Paulo Sousa poegł w Superpucharze Brazylii
Paulo Sousa nie zapisze na swoim koncie pierwszego trofeum w Brazylii. Jego Flamengo przegrało z Clube Atlético Mineiro mecz o Superpuchar Brazylii po serii rzutów karnych.
Ex-selekcjoner Polaków poniósł klęskę w pierwszym meczu o trofeum (fot. Reuters)
Paulo Sousa mógł już w pierwszym, oficjalnym meczu prowadząc Flamengo zdobyć trofeum do gabloty klubowej, jednak Superpuchar przeleciał im koło nosa. Spotkanie na Arena Pantanal opiewało w olbrzymie emocje. W pierwszej połowie jedynego gola zdobył Ignacio Fernandes i dał prowadzenie Atletico.
Po przerwie do siatki trafiali Gabriel Barbosa oraz Bruno Henrique. Oba trafienia sprawiły, że Flamengo wyszło na prowadzenie. W 75. minucie Hulk wyrównał jednak wynik spotkania na 2:2. Podstawowy czas gry nie wyłonił zwycięzcy i potrzebny był konkurs rzutów karnych, bez rozgrywania dogrywki.

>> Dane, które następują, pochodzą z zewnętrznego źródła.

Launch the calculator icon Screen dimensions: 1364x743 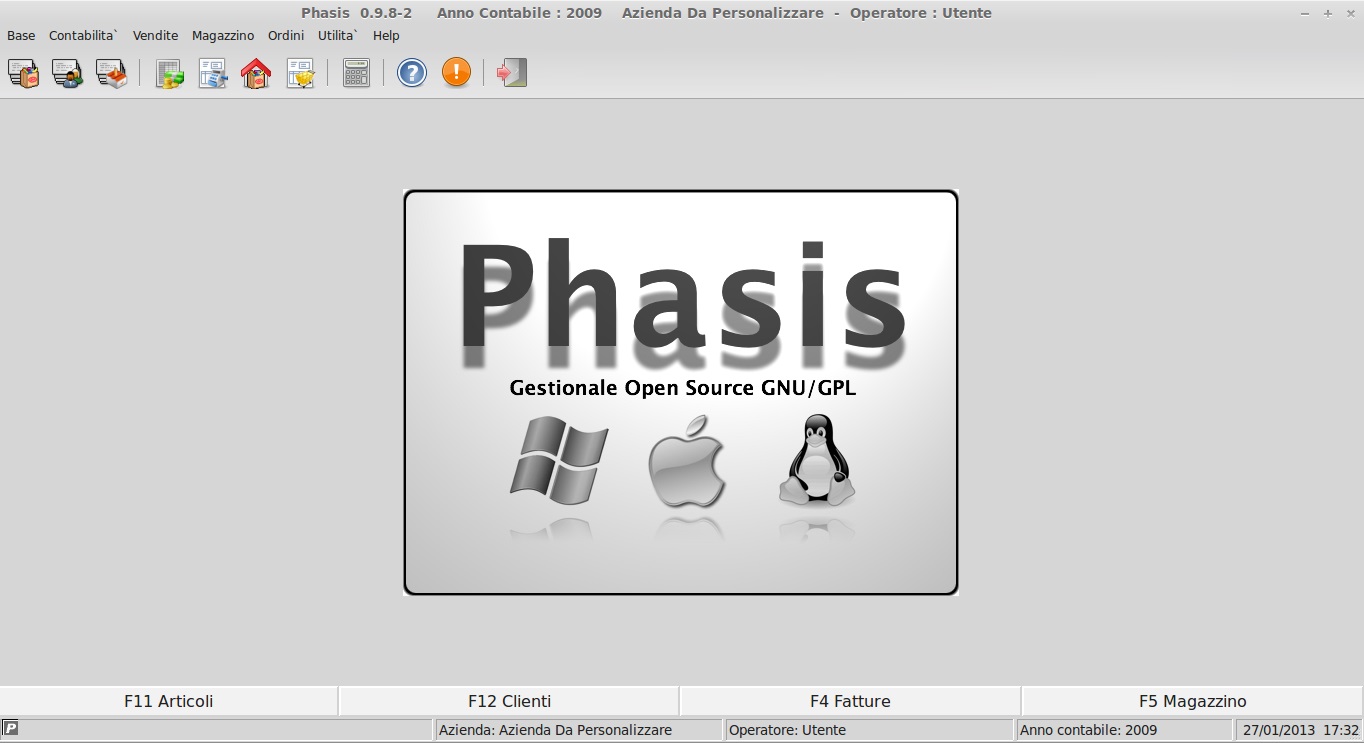click(x=356, y=73)
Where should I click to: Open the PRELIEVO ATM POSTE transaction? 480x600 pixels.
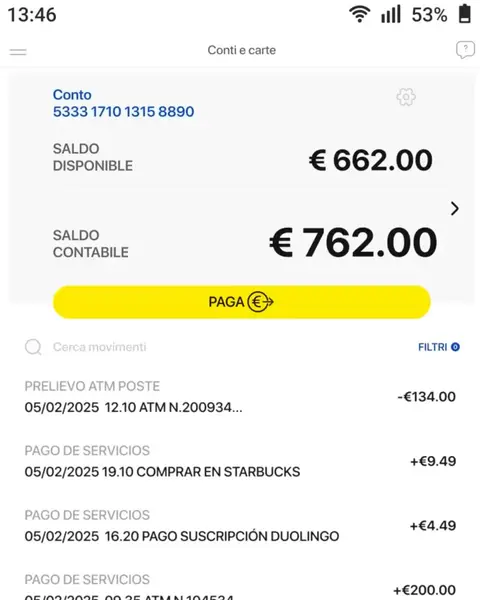coord(240,397)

W nim lepsi okazali się zawodnicy Atletico Mineiro. Potrzebowano aż 12 serii rzutów karnych, aby wyłonić zdobywcę Superpucharu. W trzech ostatnich kolejkach spudłowano aż 5 jedenastek! W 12. serii Hulk trafił do siatki, kilkanaście sekund później Vitinho zmarnował swoją próbę i Flamengo poległo w tym boju.
Liga brazylijska rusza 1 kwietnia. Meczem otwierającym będzie starcie Fortalezy z Cuiaba CD.